Именно здесь едва ли не впервые возникает у него тема зеркала, которым поглощена героиня и которое так интригует зрителя скрытой в нем недосказанностью. Завороженность им приобретает у бальтюсовских героев почти болезненный характер: они не в силах оторвать взгляда от самих себя. И когда зеркало отсутствует в “рамке” картины, нас не оставляет впечатление, что оно все же есть. Ведь даже спящие излучают флюиды восторга от того, что их наблюдают. И этим наблюдателем, этим существом из зазеркалья оказывается зритель картины. Не отсюда ли рождается та неожиданная близость Бальтюса китайской эстетике, где “картина — это не копия какого бы то ни было предмета материального или идеального мира, а пространство “совместного рождения” (бин шэн) всего сущего — пространство активное, энергетически заряженное и функциональное по своей природе”?
Потустороннее в его полотнах возникает не только из-за скрытого символизма неподвижных фигур или странной роли котов, чья родословная восходит, конечно же, к китайской мифологии (о китайских мифах напоминают и другие персонажи бальтюсовской живописи, например, в “Большой композиции с вороном”, 1983—1986), но и благодаря особенностям письма — чуть размытым контурам и плотной, практически осязаемой атмосфере происходящего. Легкое марево, которое окутывает людей и предметы, заставляет вглядываться в них пристальнее, позволяя увидеть то, что ускользает от беглого взгляда. В этом внимании к форме мира, в споре с идеей Батая — “Взгляд на вещь, проникновение в нее разрушает ее” — есть что-то от наследия раннего Возрождения или сезанновского понимания искусства как “гармонии, параллельной природе”. Видимо, Бальтюс мог бы адресовать современной ему культуре слова Филиппа Жакоте о Пикассо: “Газеты ставят его рядом с Микеланджело, Гойей, Веласкесом, упуская из виду главное различие. Пикассо был, вероятно, по-своему гениален, но это гений эпохи, в сердцевине которой — пустота”.

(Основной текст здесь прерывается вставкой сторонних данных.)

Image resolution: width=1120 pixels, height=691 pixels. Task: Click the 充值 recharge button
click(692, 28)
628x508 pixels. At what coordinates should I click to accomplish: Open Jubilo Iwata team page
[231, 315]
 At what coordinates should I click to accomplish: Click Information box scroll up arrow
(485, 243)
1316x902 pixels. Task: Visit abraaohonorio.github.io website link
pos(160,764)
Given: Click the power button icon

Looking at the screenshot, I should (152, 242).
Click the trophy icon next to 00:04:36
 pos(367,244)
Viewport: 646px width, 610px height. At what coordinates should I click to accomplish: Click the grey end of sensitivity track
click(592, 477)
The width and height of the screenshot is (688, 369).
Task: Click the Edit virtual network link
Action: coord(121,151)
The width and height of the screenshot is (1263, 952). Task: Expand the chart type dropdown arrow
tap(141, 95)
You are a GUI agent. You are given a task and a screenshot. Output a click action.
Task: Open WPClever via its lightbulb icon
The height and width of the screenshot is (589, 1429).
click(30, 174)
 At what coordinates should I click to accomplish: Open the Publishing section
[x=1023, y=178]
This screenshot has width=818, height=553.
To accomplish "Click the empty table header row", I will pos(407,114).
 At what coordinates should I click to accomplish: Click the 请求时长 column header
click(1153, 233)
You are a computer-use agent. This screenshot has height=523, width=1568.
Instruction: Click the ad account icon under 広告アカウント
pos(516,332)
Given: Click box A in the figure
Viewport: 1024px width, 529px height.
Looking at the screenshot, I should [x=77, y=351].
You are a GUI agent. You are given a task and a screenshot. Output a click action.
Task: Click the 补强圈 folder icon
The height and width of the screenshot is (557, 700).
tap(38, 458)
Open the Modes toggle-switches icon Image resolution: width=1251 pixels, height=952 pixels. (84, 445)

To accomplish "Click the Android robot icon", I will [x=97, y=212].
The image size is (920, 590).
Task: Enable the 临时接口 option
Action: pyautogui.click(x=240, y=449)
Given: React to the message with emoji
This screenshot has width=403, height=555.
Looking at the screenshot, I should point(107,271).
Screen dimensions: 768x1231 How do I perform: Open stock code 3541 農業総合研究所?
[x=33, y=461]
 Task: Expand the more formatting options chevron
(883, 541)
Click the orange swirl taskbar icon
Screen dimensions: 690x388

Бальтюс своими работами словно соглашается: да, эпоху не выбирают. Но никто не обязывает тебя любить то время, куда ты вынужденно попадаешь. Можно и в нем оставаться верным тем пространствам, которые оказываются ближе, — Сиене эпохи кватроченто или японским островам. Можно, ощутив себя частью беспрерывной линии, связывающей столь разные эпохи, не доверять тому, как современность характеризует и оценивает сама себя. А ежедневно настаивать на том, что тебе в ней кажется важным.